TASK TO CARRY OUT
Using the article on creating art in small studios, explain in one to three sentences why Max Moss keeps paint on a 4″ by 18″ surface.

— Start of PAGE TEXT —

Creating Art in Small Studios

Believe it or not, many successful and dedicated artists create beautiful art in small studios.

Over the years, I have been inspired by my artist friends who visit my Facebook Fine Art Tips fan page and share their stories. I’ve loved seeing photos of their studios, and the artwork they create.

I hope you enjoy seeing how some of your fellow artists are creating fabulous art in small studios. These artists don’t let any excuses get in their way!

Max Moss

I thought some of the fellow artists on here might appreciate the little mini or small studio I’ve just finished. Not the room itself, just the goodies. My easel is a “Best” wall hanging easel……I built the table out of a walnut slab I finished and put on top of an old sewing machine base that I bought at an antique shop. I had it sand blasted and powder coated. It’s turned out really nice.Creating Art in Small Studios

The glass pallet is 32″ long by 16″ wide.  Also, I have my paint on a 4″ by 18″ pallet that I can put in my freezer when I’m not painting (to keep the paint from drying)I got that brush cleaning doohickey I mounted on the back of the table from Wind River. (click to enlarge photos).

— End of PAGE TEXT —
— Start of INFORMATION PROVIDED —

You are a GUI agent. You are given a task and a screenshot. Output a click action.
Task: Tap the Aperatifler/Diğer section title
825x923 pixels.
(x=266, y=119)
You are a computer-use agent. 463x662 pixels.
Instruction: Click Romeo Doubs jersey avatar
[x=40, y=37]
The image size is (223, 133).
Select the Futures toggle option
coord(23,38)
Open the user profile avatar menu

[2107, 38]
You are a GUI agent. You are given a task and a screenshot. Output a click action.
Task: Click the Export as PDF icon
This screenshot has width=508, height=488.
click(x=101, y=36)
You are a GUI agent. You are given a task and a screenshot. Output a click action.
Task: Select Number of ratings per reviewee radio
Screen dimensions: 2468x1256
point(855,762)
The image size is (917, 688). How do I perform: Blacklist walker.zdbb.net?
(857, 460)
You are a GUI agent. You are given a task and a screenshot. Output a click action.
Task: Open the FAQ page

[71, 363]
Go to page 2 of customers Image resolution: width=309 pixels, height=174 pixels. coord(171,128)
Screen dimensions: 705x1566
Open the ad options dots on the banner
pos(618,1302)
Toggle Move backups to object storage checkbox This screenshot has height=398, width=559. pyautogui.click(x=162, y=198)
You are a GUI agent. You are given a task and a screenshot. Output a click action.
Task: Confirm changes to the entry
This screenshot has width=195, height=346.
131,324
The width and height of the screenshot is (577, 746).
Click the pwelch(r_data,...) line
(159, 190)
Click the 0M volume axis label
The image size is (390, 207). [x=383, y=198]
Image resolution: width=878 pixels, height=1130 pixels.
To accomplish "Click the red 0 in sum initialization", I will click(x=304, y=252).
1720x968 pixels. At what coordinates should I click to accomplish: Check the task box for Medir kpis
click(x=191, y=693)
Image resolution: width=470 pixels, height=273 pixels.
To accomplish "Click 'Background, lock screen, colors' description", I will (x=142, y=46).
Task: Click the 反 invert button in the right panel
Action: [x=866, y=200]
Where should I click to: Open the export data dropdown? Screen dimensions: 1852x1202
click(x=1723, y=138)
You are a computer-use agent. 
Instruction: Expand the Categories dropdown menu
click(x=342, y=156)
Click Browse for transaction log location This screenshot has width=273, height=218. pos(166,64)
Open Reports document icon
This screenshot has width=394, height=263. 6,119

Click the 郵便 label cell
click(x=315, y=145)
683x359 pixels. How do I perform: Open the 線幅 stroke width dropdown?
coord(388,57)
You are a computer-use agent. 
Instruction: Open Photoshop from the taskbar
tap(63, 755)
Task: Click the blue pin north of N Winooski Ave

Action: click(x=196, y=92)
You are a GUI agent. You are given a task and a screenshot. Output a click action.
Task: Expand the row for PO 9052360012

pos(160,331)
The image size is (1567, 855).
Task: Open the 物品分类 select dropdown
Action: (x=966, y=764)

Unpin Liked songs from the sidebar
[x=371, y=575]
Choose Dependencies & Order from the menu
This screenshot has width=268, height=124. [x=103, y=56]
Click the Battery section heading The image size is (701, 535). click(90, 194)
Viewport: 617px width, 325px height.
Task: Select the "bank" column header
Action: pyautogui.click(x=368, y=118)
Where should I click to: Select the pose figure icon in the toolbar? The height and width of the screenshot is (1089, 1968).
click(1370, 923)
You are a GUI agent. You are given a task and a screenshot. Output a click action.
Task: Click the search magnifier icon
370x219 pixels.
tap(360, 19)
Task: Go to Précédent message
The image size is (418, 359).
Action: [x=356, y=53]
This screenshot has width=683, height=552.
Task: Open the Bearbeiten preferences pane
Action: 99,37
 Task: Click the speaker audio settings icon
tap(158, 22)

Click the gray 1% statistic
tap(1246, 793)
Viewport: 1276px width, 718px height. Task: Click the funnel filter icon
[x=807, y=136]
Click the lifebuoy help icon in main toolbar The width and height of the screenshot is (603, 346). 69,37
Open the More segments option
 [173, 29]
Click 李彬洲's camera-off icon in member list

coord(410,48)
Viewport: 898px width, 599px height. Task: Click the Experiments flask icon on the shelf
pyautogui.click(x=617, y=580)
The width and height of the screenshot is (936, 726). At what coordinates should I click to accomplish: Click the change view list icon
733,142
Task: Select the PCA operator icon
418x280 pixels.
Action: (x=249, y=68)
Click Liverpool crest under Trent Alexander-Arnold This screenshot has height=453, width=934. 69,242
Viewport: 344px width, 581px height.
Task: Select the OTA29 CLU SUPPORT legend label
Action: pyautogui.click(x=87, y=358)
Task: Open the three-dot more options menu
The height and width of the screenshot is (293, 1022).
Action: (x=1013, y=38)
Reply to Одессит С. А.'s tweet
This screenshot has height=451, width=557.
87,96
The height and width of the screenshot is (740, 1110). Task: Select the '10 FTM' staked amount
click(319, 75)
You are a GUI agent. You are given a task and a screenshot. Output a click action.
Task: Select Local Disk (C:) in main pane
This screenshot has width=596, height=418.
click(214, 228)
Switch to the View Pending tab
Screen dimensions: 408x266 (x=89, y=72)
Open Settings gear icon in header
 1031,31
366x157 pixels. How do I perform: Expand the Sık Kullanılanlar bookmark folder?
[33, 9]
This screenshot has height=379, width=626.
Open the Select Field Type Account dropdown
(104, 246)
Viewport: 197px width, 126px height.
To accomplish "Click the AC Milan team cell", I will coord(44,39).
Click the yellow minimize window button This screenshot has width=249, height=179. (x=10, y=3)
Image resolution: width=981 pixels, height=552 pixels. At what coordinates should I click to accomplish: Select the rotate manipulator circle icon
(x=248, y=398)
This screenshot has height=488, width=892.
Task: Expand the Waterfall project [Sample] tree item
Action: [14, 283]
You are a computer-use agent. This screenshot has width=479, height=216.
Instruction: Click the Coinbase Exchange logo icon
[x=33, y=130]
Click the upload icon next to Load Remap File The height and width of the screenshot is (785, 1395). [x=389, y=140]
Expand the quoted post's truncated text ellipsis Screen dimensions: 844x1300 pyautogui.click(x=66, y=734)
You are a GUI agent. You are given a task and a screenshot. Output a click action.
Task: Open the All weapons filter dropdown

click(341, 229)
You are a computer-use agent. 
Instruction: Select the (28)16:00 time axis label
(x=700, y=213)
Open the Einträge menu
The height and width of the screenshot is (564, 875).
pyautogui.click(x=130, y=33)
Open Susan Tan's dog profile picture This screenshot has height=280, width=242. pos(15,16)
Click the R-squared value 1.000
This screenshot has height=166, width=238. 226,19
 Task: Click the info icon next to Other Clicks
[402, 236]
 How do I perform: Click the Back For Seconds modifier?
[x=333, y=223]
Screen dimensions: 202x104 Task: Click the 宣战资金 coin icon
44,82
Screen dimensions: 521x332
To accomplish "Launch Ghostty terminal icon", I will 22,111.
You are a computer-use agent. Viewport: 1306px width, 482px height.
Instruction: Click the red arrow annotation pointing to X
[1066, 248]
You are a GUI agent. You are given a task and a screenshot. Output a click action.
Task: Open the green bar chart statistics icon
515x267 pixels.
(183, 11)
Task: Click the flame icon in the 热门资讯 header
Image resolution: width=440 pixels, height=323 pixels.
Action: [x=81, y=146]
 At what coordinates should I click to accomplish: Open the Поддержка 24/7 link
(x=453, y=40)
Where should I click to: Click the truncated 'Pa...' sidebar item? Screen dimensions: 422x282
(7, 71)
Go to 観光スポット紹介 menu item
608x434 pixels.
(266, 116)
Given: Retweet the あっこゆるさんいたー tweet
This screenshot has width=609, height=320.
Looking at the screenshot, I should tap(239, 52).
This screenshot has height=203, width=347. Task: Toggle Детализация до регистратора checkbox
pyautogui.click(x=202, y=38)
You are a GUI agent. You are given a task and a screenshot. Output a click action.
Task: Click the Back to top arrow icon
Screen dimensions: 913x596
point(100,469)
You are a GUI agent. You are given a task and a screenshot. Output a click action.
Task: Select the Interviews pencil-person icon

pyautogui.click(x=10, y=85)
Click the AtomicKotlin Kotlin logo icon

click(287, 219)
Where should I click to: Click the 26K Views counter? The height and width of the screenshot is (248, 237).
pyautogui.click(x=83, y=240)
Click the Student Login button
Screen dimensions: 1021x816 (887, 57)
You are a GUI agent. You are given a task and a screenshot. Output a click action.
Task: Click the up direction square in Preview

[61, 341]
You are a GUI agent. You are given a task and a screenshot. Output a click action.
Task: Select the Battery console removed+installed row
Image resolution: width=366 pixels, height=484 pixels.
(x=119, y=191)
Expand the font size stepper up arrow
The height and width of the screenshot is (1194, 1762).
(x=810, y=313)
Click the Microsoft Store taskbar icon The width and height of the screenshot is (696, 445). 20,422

— End of INFORMATION PROVIDED —

REPLY
That 4″ by 18″ surface can go in the freezer when Max Moss is not painting. Keeping it there stops the paint from drying.